In a 2010 news report, Mithoefer

expressed concern that publicity about the study might lead some people to self-medicate with ecstasy. PTSD patients should not use the drug on their own, Mithoefer said, because there are risks, such as elevated blood pressure and pulse. Also, ecstasy purchased on the street may not be pure MDMA — or even contain no MDMA at all.

In the NY Times article there is a quotation from Brig. Gen. Loree Sutton, a psychiatrist who recently retired from the Army:

When it comes to the health and well-being of those who serve, we should leave our politics at the door and not be afraid to follow the data.  There’s now an evidence base for this MDMA therapy and a plausible story about what may be going on in the brain to account for the effects.

That’s inaccurate; there is not an “evidence base.” There is only a pilot study with scanty, preliminary, unconfirmed evidence.

A military spokesman put the cart before the horse:

Completing the studies necessary to make this treatment available will require increasing financial and political support from both within and outside the military,” he said. “We provide men and women in the armed forces with the most advanced tools of war. It’s time we gave them the most advanced tools of healing, too.”

It’s not a matter of doing studies necessary to make the treatment available, but rather a matter of doing the studies necessary to determine whether the treatment really is effective and is a feasible option.

Other Questions

The use of another illegal drug, LSD, has been advocated by some psychiatrists for a multitude of uses. Experiments using illegal drugs are always problematic, because researchers tend to be advocates for legalization and may be biased by their emotional investment.

Prolonged exposure therapy is a widely recognized therapy for PTSD. The rationale for using MDMA is to suppress anxiety and allow patients to talk about their traumatic experiences without feeling excessive fear and hyperarousal. Various possible (and plausible) mechanisms for its usefulness are discussed in the introduction to the study. Another technique that has been used to facilitate patients’ engaging with psychotherapy is Eye Movement Desensitization and Reprocessing (EMDR), where the eye movements themselves don’t actually do anything.

The patients in the placebo group improved, too; so a large part of the benefit could be attributed to the psychotherapy.  Should the specific psychotherapy techniques they used be further investigated and improved? Was there something special about the effects of MDMA, or might legal anti-anxiety drugs be just as effective?

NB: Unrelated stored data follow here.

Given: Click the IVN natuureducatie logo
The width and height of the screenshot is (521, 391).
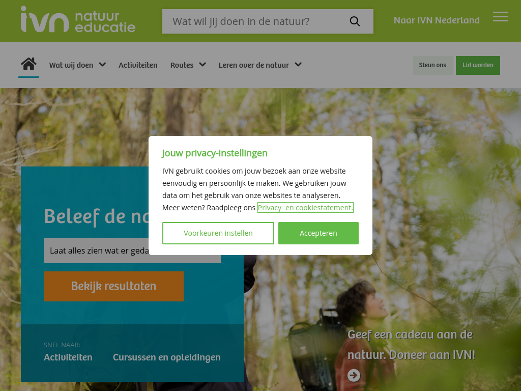Looking at the screenshot, I should tap(78, 19).

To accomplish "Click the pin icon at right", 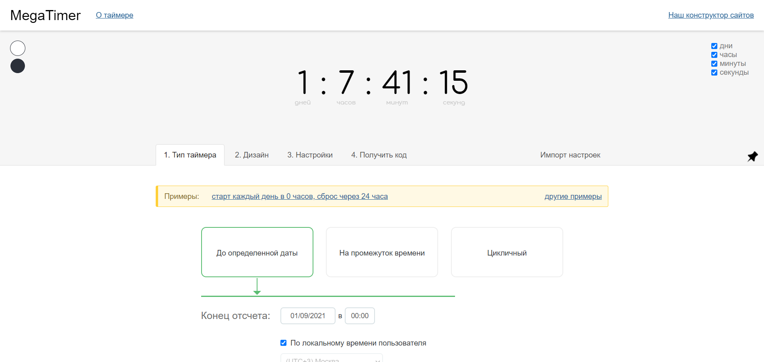I will pos(752,156).
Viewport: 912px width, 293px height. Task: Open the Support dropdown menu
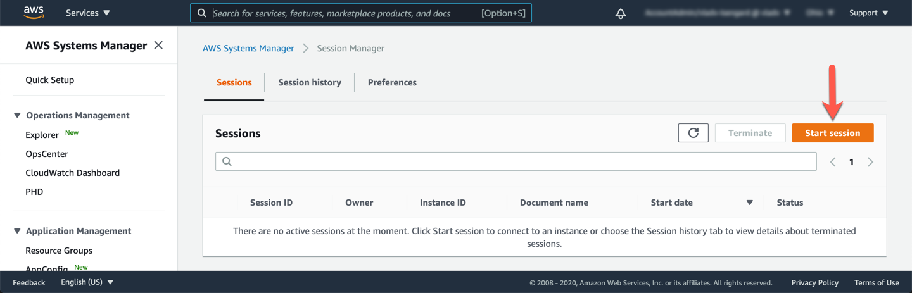[868, 13]
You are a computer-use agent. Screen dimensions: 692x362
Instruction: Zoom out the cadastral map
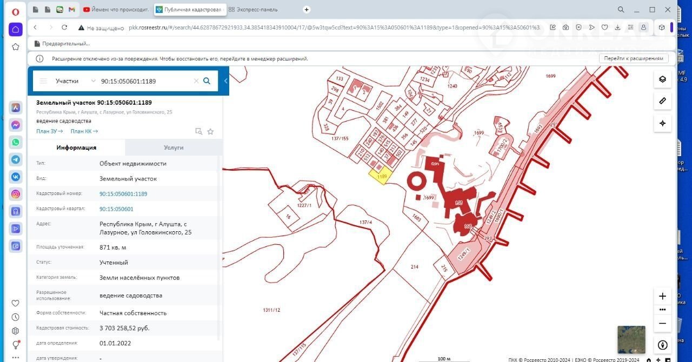pyautogui.click(x=662, y=323)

After WWII, soldiers suffering from “combat fatigue” were given sodium pentothal (“truth serum”) and were allegedly cured by re-experiencing the trauma.  Such treatments apparently didn’t really work that well, since they quickly fell out of favor. Most references are from the 1940’s. One flight surgeon found that distributing liquor at mission debriefings was effective at “settling” his fliers, but I don’t think that was ever formally studied.

Is it essential that patients be guided to re-live their traumatic experience? It sounds plausible, but I don’t know and doubt that anyone does. Is it possible that PTSD could be treated without that, by accentuating the positive and concentrating on avoidance and coping skills? I don’t know. Is it possible that PTSD could be prevented by early debriefings right after the event with the assistance of alcoholic beverages? I don’t know, but it’s an intriguing thought. Maybe some research group could get a grant from Jack Daniel’s.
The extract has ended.